People ask that a lot, and I think that for everyone, it’s different. What I would recommend to my daughter who’s a 9-year-old brown girl would be different for a gay, white kid in Kentucky. Of course, excellent stories transcend all boundaries. I love the Hunger Games as much as the next gal, but when it comes to recommending books that pervert stereotypes, I think that’s the homework of parents, teachers, and librarians to dig really deep. That’s a tough job. Our goal [at In This Together] is to flood the marketplace, so it becomes a lot easier to find more books with characters who reflect our diverse population. We are currently working on a book featuring a 13-year-old trans kid. We’re working on a book about a pug who’s a dictator who keeps other dogs out of the park. We’re working on a story with Muslim-American kids and geeky, white-girl stand-up comics. Not every book is for everyone, but we want people to have choices. I, for one, am sick of the cis-gendered, straight, funny, white-boy protagonist.
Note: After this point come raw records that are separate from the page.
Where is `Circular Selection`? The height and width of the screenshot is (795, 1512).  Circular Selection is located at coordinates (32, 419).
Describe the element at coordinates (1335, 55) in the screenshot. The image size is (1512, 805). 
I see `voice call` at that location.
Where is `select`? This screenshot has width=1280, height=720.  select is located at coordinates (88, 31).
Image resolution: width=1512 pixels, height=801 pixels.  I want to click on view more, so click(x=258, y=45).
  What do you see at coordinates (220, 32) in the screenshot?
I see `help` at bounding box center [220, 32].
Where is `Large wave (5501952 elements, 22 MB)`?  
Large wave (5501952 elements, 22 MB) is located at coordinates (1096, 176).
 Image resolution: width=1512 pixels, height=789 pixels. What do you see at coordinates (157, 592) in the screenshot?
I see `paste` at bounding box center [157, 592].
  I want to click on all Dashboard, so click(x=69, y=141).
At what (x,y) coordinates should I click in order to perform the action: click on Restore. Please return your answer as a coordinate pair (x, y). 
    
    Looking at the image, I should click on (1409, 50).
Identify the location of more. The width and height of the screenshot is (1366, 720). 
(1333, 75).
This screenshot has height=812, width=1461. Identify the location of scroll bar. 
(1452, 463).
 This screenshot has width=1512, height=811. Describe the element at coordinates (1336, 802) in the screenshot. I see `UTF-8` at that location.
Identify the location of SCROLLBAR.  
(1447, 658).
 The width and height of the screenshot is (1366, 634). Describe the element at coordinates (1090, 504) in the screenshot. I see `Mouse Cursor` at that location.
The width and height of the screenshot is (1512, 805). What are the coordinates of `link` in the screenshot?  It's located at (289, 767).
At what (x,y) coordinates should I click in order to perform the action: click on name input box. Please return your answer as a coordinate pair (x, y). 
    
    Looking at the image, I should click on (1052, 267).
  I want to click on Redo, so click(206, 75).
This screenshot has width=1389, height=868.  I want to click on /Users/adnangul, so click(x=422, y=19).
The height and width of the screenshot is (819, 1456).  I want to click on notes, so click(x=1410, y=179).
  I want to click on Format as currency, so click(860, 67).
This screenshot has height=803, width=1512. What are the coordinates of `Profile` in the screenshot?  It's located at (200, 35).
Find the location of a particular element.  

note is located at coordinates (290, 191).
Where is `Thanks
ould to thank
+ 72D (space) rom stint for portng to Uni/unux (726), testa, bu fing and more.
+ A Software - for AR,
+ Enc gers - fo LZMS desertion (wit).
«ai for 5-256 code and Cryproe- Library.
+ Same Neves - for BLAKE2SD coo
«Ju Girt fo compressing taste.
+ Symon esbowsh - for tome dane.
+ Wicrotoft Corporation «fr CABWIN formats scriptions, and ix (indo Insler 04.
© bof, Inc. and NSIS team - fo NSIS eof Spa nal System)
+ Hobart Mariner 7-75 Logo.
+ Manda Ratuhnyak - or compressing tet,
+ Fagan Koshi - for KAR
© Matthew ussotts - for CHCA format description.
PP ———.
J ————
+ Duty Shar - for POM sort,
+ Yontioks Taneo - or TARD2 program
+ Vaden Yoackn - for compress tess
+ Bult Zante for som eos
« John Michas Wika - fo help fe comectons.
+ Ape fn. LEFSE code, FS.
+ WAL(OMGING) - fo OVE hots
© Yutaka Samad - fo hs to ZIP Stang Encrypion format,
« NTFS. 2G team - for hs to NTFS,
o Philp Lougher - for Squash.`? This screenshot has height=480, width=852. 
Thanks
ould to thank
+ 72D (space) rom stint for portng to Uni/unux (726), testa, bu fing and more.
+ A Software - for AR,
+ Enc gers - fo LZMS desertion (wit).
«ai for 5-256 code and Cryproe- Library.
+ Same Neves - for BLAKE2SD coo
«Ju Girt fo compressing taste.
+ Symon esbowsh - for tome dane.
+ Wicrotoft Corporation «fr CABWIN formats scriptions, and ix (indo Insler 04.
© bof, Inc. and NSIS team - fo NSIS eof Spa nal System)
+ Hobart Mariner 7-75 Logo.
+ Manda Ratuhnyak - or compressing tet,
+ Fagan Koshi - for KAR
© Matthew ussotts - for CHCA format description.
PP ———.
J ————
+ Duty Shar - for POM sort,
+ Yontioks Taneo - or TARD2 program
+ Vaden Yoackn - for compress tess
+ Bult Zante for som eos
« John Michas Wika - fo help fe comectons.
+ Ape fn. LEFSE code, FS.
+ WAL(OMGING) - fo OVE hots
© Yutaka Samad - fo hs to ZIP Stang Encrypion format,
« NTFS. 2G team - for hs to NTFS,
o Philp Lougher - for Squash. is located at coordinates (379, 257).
How has Liz Wolfson and GALS Inc. changed your view on education and diversity?
When we started [In This Together], we had people openly laugh at us in the industry. We had a person at Scholastic tell us that straight, white boys sold. And here we are, we’re doing it. Liz is the same way. She was an outsider who did what everyone told her she was crazy to do, and she did it anyway. And it’s working! She and Nina have proven that there’s another way, that black kids and white kids, poor kids and rich kids, trans kids and cis kids can all be in the same school, be friends, and perform well.
In your article, “Confessions of a Closeted Brown Woman,” you talk about trying to diminish the self-loathing you experience as a minority. How do you think a school like GALS can diminish self-loathing and help students accept who they are?
I grew up in Richmond, Virginia where there were black kids and white kids but no Asian kids. I went to private school. My parents didn’t know what else to do, and they thought there would be less racism. So I made myself white. When I got to college, I joined the greek system, I went to mixers at fraternities with confederate flags everywhere. It makes me really sad to think about. I’m trying not to blame myself too much for the extremely poor choices I’ve made in terms of whitening myself. But at a school like GALS, you aren’t presented with that horrible option. There’s no single mold there. As a result, you grow up as yourself rather than trying to fit into something else. You learn to say, “I am here. Hear me. Listen to who I am.”
How do you live the GALS values in your everyday life?
I keep going back to “hear me.” I think about it all the time. I think that we don’t know our own power. And it took me a long time to trust my voice. Trying to fit in makes you dampen your own voice. At GALS, it’s the opposite. It’s something that will stay with you for the rest of your life. It’s knowing your power and refusing to be silent in whatever way works for you.
Who are your sheros?
I have a lot, but I would say right now, it’s every single black woman in this country. Every single black woman in this country is my shero. And my late mom, the baddest of brown asses there ever was.